Prompt: Below are entries; output exactly the lines from the one with "Toggle 'line 2' legend entry" to the one with "Given: Open the user account icon", both included, and nothing else.

Data in this exercise below:

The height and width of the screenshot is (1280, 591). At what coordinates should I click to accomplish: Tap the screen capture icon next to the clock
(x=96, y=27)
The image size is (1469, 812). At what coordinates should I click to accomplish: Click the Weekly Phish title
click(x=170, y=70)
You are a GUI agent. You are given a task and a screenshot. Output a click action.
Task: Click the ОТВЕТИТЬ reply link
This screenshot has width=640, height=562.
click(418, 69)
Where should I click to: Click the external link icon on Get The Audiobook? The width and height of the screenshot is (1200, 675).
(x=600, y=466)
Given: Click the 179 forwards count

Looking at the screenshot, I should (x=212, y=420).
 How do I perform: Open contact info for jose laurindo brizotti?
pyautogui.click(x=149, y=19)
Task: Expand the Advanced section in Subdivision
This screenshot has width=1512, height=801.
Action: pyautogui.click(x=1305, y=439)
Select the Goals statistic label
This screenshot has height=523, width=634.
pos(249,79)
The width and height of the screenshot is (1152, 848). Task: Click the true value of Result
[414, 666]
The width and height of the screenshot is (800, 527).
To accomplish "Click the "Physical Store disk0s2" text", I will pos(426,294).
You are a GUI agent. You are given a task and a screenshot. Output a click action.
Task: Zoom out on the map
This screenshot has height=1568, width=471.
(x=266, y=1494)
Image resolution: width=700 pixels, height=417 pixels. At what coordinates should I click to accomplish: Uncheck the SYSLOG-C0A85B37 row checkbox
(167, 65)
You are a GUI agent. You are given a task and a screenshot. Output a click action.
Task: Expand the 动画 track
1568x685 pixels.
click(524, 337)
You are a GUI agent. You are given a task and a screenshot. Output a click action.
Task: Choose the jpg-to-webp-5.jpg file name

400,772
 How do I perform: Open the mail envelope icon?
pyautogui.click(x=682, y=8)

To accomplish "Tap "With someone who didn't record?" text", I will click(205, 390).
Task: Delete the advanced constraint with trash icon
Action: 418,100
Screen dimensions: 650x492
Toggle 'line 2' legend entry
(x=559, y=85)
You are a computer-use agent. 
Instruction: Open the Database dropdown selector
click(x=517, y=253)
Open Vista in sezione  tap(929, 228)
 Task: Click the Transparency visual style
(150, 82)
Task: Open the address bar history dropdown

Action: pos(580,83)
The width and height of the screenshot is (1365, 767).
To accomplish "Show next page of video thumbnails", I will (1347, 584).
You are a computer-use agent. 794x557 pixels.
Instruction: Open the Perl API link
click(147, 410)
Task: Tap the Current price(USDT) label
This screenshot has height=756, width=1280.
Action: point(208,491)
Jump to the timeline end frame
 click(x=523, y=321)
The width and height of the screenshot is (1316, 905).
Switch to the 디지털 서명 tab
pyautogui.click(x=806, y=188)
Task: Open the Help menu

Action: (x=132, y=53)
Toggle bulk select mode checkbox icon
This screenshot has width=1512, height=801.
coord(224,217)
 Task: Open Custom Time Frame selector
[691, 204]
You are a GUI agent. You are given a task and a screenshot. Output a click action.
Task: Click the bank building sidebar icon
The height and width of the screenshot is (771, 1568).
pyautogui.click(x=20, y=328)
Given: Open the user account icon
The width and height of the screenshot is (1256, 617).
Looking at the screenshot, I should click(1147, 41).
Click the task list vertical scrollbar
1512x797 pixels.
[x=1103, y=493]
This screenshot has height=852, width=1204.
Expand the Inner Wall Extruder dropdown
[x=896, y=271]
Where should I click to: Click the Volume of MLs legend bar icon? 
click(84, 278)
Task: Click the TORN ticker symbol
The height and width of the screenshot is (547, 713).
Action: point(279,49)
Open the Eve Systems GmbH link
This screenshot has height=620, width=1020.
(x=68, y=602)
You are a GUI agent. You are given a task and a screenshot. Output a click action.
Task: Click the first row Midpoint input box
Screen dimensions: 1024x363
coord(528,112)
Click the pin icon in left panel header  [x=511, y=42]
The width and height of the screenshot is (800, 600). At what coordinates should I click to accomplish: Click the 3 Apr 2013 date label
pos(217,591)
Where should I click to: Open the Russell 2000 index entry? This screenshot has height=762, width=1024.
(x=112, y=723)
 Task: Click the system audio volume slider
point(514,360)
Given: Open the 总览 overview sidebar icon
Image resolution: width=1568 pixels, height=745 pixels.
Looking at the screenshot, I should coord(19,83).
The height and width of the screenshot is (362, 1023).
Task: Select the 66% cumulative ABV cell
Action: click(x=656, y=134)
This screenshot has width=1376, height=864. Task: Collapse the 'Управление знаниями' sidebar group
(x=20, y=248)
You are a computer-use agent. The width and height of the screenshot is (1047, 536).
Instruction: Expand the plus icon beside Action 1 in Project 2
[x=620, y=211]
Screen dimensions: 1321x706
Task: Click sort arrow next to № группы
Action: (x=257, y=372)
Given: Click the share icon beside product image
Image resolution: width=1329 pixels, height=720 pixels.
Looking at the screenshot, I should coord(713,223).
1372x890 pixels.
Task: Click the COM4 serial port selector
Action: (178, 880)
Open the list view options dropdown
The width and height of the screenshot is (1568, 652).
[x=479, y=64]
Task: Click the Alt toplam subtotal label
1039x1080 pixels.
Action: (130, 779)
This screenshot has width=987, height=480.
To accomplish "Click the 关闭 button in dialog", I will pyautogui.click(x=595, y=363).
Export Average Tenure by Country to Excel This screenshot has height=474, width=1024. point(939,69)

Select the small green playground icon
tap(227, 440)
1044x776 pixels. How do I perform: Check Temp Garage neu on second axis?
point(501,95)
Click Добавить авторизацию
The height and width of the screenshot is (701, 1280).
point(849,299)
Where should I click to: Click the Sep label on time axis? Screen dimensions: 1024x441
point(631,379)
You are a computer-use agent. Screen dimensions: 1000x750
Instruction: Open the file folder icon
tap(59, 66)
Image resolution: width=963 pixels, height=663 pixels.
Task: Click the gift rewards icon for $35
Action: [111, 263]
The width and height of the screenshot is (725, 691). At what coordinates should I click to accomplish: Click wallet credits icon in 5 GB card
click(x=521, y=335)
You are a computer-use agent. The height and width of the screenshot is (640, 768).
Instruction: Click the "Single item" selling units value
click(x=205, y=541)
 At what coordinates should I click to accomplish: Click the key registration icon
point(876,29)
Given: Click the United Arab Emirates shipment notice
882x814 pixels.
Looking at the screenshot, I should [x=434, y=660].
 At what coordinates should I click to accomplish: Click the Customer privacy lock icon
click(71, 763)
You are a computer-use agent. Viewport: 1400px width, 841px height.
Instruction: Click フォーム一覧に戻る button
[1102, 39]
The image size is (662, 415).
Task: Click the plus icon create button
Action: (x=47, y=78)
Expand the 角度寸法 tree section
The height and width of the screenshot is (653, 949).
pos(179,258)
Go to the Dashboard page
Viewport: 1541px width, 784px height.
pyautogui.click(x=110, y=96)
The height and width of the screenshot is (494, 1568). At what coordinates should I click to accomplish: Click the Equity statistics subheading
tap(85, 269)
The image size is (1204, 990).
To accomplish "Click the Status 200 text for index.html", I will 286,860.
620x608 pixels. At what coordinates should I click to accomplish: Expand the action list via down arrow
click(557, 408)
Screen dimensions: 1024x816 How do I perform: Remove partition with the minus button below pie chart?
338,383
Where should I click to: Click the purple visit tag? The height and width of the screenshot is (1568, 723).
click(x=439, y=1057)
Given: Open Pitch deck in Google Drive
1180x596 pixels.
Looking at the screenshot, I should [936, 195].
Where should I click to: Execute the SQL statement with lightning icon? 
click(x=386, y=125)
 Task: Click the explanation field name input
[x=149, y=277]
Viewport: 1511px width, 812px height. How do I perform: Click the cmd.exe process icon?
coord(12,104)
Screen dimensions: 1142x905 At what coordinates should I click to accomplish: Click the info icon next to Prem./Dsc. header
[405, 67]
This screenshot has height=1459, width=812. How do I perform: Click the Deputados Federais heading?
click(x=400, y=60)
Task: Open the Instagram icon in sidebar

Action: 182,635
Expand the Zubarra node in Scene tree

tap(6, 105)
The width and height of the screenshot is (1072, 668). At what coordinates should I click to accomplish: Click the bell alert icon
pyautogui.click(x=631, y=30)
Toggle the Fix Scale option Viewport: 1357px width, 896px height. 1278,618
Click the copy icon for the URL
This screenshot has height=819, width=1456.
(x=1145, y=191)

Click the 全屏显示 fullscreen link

End of Data in this exercise.

Solution for this exercise:
Toggle 'line 2' legend entry
(x=559, y=85)
You are a computer-use agent. 
Instruction: Open the Database dropdown selector
click(x=517, y=253)
Open Vista in sezione  tap(929, 228)
 Task: Click the Transparency visual style
(150, 82)
Task: Open the address bar history dropdown

Action: pos(580,83)
The width and height of the screenshot is (1365, 767).
To accomplish "Show next page of video thumbnails", I will (1347, 584).
You are a computer-use agent. 794x557 pixels.
Instruction: Open the Perl API link
click(147, 410)
Task: Tap the Current price(USDT) label
This screenshot has height=756, width=1280.
Action: point(208,491)
Jump to the timeline end frame
 click(x=523, y=321)
The width and height of the screenshot is (1316, 905).
Switch to the 디지털 서명 tab
pyautogui.click(x=806, y=188)
Task: Open the Help menu

Action: (x=132, y=53)
Toggle bulk select mode checkbox icon
This screenshot has width=1512, height=801.
coord(224,217)
 Task: Open Custom Time Frame selector
[691, 204]
You are a GUI agent. You are given a task and a screenshot. Output a click action.
Task: Click the bank building sidebar icon
The height and width of the screenshot is (771, 1568).
pyautogui.click(x=20, y=328)
Given: Open the user account icon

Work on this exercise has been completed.